> [ACTIVITY] Count the lines in the data below where the string "screenshot" occurs, please, and give the number alone.

> [INPUT DATA]
··········

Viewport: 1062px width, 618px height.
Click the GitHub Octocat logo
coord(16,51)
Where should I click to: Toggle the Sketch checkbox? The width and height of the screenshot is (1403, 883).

··········

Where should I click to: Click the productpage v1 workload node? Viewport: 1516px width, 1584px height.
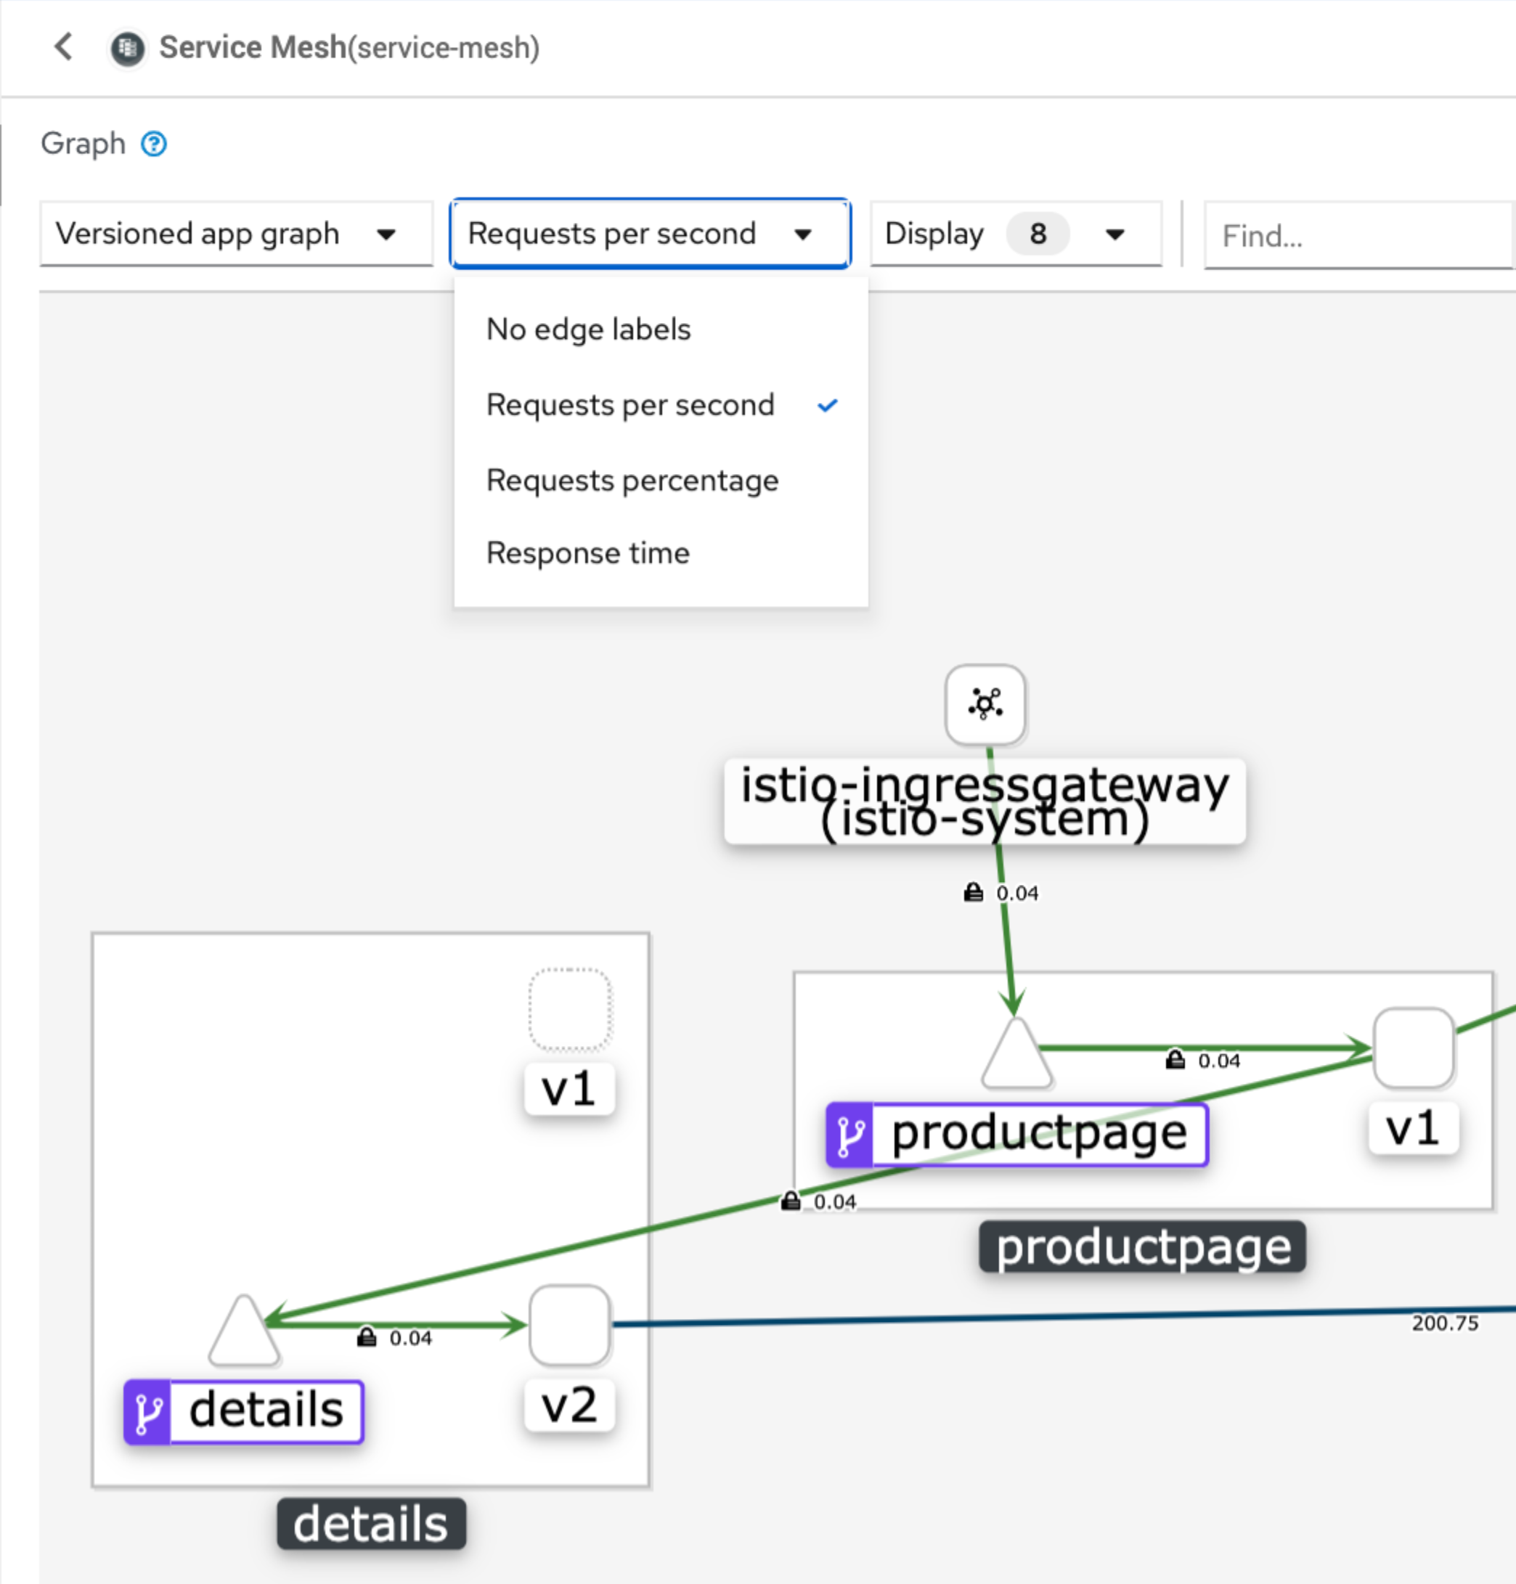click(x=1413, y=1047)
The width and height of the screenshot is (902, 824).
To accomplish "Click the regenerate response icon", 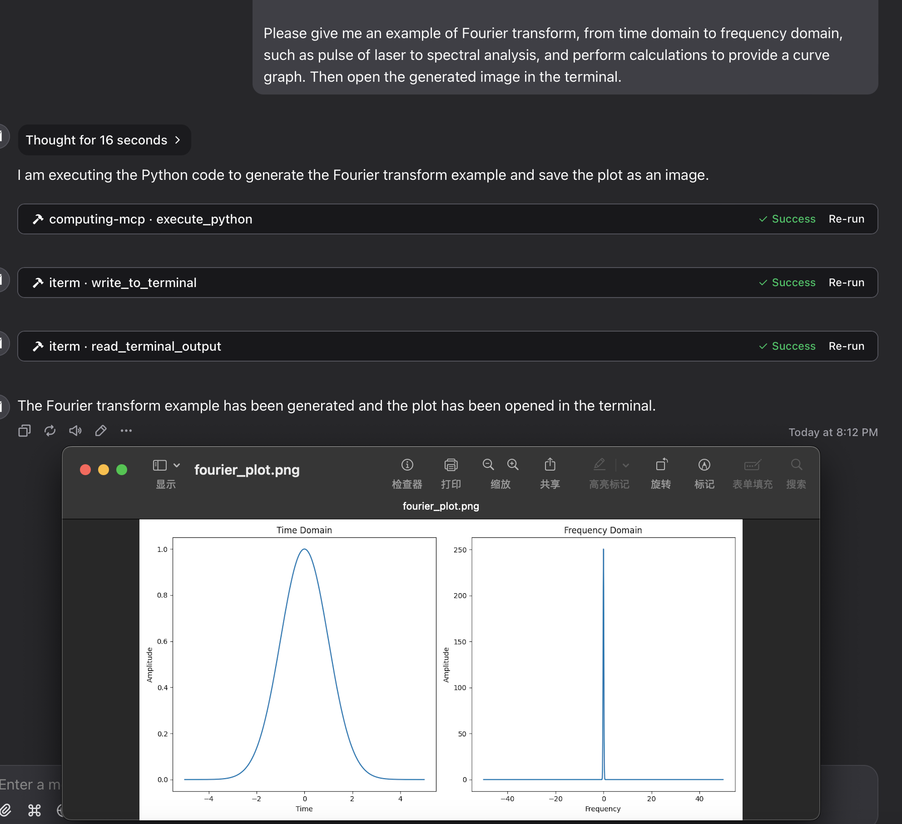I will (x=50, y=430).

··········

> [YOUR RESPONSE] 2